Quatrième de l’épreuve reine du 4* de Hohenkirchen et d’une épreuve à 1,55m au CSI 3* de Munich après deux doubles sans-faute, un peu malchanceux à La Baule, de nouveau quatrième dans le Grand Prix CSIO 5* de Rotterdam, double sans-faute dans la Coupe de Falsterbo et huitième du temps fort dominical associé, le fils de Kannan et son pilote ont répondu aux attentes de Jos Lansink, qui leur prodigue parfois quelques conseils techniques. “Au sein des écuries de sport de Nijhof, il n’y a que moi et notre cavalier jeune chevaux. La plupart du temps, je m’entraîne donc tout seul, mais il m’arrive d’aller chez Willem Greve. Il travaille évidemment en étroite collaboration avec la famille Nijhof, puisqu’il monte les étalons Grandorado et Highway (avec qui il sera d’ailleurs de la partie à Milan, ndlr).
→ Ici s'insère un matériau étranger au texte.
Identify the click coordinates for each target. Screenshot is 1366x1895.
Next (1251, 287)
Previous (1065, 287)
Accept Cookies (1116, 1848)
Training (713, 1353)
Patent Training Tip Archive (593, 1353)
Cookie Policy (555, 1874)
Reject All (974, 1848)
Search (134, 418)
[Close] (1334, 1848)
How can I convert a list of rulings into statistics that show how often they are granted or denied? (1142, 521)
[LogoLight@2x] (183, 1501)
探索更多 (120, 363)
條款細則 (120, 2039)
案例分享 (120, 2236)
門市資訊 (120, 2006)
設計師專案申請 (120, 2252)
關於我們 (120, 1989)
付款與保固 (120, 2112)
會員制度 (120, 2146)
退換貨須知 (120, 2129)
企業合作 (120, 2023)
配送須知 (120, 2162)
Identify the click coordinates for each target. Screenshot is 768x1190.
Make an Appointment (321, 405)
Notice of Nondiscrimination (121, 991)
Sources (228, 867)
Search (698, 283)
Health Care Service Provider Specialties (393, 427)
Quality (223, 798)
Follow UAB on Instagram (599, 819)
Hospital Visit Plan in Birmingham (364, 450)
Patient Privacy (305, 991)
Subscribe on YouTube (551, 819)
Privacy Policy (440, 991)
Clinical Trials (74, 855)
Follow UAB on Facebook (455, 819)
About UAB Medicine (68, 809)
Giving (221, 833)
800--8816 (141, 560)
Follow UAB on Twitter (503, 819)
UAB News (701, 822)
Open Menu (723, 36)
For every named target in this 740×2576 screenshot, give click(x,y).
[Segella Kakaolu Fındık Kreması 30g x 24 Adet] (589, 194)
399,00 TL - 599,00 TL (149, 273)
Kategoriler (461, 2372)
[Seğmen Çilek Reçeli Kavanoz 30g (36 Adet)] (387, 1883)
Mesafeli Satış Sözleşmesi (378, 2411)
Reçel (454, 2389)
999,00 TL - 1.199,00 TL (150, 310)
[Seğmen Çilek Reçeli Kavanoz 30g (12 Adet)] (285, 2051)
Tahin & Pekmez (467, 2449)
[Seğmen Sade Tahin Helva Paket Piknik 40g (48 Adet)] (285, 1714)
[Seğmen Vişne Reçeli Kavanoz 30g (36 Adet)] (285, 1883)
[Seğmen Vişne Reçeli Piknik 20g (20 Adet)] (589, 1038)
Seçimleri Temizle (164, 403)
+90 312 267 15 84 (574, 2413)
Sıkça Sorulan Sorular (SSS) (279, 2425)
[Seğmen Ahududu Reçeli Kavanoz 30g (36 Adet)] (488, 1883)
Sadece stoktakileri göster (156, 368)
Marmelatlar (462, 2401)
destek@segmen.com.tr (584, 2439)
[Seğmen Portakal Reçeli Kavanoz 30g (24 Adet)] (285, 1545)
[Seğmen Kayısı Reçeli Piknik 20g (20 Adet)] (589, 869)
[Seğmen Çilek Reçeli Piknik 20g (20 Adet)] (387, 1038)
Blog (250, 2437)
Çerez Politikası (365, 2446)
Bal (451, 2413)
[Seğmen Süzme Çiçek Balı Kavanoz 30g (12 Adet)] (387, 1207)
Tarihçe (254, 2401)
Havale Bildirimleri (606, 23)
Il n’est qu’à quinze minutes de chez nous. Nous discutons pas mal à propos des chevaux et des concours. Comme Jos est notre chef d’équipe, il m’arrive aussi d’aller m’entraîner chez lui, afin d’avoir une opinion et un regard différent de la part d’un coach fantastique, qui a toute l’expérience et les connaissances nécessaires”, ajoute Kars.
L’avenir en ligne de mire
Bien entouré, les pieds sur terre et déterminé, le jeune Néerlandais qui a gravi les échelons sans faire de bruit a toutes les cartes en main pour se faire entendre dans les années à venir. Légitimement, Kars nourrit de grandes ambitions, qu’il se donnera à coup sûr les moyens de réaliser. Lorsqu’on lui demande quels sont ses qualités et, a contrario, ses défauts, le garçon laisse échapper un rire, avant de prendre quelques instants de réflexion. “Je crois que je gère bien la pression. Cela ne me perturbe pas vraiment. Sinon, je ne sais pas. Je dois encore travailler sur mon équilibre et tout le reste. Je n’ai que vingt-six ans. Tout doit s’améliorer ! (rires) Je ne suis pas parfait”, analyse-t-il, avec un brin de perfectionnisme (presque) dissimulé.
Pas décidé à s’arrêter en si bon chemin, Kars a, en plus, un excellent vivier de jeunes chevaux à sa disposition. S’il est difficile de faire sortir un, ou deux, individus d’un lot exceptionnel choyé par la famille Nijhof, impossible de ne pas évoquer le très styliste Dorian Grey TN et Poker de Mariposa, pour qui son cavalier semble avoir un petit faible. “Poker est évidemment issu d’une lignée très célèbre, notamment en France. Flora de Mariposa a fait beaucoup de grandes choses. Poker est un fils d’Ilena de Mariposa, une fille de Berlin et Flora qui a été montée par pas mal de cavaliers en France. Poker est l’un de mes jeunes les plus prometteurs. Il a huit ans et a déjà disputé quelques épreuves à 1,45m en début d’année. Il est très populaire en tant qu’étalon, alors il n'a plus vraiment concouru depuis le mois de mai. Il s’est concentré sur la reproduction cette année, mais le plan est de faire davantage de sport en 2024. Poker a un super caractère. Parfois, il a un peu son propre style de saut et n’est pas toujours le plus démonstratif du monde, mais ses statistiques parlent pour lui. Il est presque toujours sans-faute. Il est aussi capable d’être rapide quand il le faut. Si tout se passe bien et qu’il reste en bonne santé, j’espère qu’il sera mon prochain cheval de championnat”, loue le Néerlandais. “Dorian, lui, est très tape à l'œil. Il est d’un respect infini, magnifique et très dans le sang. Sa qualité est incroyable. L’avenir nous dira jusqu’où il ira !”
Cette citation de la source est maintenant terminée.